From the examples in the box, it is apparent that giving 100 ml/kg/day of hypotonic (0.2% saline equivalent) PMS to a child with non-osmotic ADH production might result in a clinically significant fall in sodium from 140 mmol/l to 130 mmol/l. It can be seen from the large positive fluid balance, and small negative sodium balance, that this fall would be primarily dilutional. If tonicity were increased from 0.2% to 0.9% saline equivalent, with volume unchanged at 100 ml/kg/day, hyponatraemia might be prevented at the expense of a large positive fluid balance.

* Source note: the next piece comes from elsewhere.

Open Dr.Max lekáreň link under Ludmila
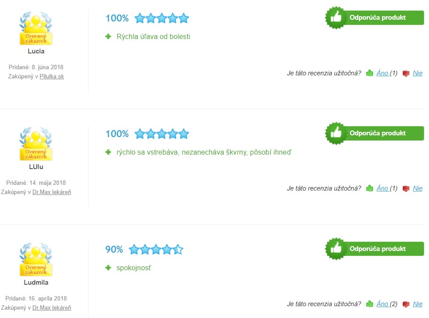429x318 pixels. pos(52,307)
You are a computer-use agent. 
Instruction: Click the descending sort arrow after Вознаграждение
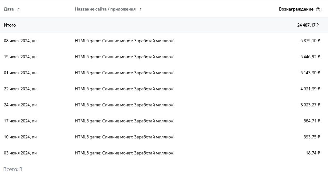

If instead of increasing sodium content, the amount of hypotonic PMS (0.2% saline equivalent) were decreased to 60 ml/kg/day, we might expect a clinically insignificant fall in sodium to 137 mmol/l over a period of 24 hours, but with no increase in total body water. This minor fall in sodium may not even occur if fluid restriction effectively reduces the natriuresis.17


Changes in sodium may be predicted by theoretical manipulation of tonicity balance, but it should be emphasised that current recommendations for water and electrolyte needs have not been rigorously tested, and are based on estimated values for energy expenditure and IWL derived from small historical studies.1,14,24–26 Although individual needs vary, recommendations for administration of PMS should be appropriate for the majority of all hospitalised children, while simultaneously safeguarding against hypo- or hypernatraemia in high risk conditions.1,13,14,34,51

If we consider increasing the tonicity of PMS to prevent hyponatraemia, several fundamental questions are yet to be answered.1 Would isotonic PMS be safe?41,51 Crucially, does it work? Is isotonic PMS actually effective in reducing the incidence of hyponatraemia? Would reducing the maintenance volume of hypotonic PMS be equally effective?4,12 Given that hyponatraemia may occur despite isotonic fluid administration, and despite a positive sodium balance, isotonic PMS may not be effective in preventing hyponatraemia, unless fluid volume is also reduced.44,47

A large multicentre randomised trial is needed to compare the current standard of care (hypotonic PMS) with (a) isotonic PMS, (b) isotonic PMS at reduced volume, and (c) hypotonic PMS at reduced volume, in children at risk of hyponatraemia. A recent review considers the ethical aspects of such a trial, in which equipoise must be maintained.52 Clearly, it would be unethical to perform a study in which the balance of evidence suggests that one treatment arm is inferior to the other. It would be equally unethical to perform a study in which lack of scientific rigour jeopardises the validity of the findings.52

The morbidity and mortality associated with hypotonic PMS is not disputed, but also underlines the pitfalls of adopting a standard of care without robust evaluation.1–3,8–11,14,52 For the reasons outlined above, we may not assume that isotonic PMS would be superior to the current regimen, nor that isotonic PMS is without potential disadvantages.41,51 A prospective trial to compare the effect of different maintenance fluid regimens on sodium and fluid balance would be both feasible, and ethically acceptable, if serial measurement of sodium and effective data safety monitoring could be ensured. Therefore, until it can be shown that isotonic maintenance fluid is both safe, and effective, in preventing hospital acquired hyponatraemia, calls for widespread change in practice are premature.1,8,9


The morbidity and mortality associated with hospital acquired hyponatraemia should prompt re-evaluation of measured energy expenditure, water loss, and electrolyte needs in hospitalised children. Traditional recommendations for maintenance fluid volume exceed actual requirements and contribute to the development of hyponatraemia in children at risk of non-osmotic ADH production. Reducing the volume of maintenance fluid may be a more effective prophylactic measure than an increase in sodium content, and a prospective clinical trial should be performed to resolve this issue. Unless the evidence of such a trial were to support the use of isotonic maintenance fluid in children, an injudicious change in clinical practice may not correct the errors of the past 50 years, but compound them.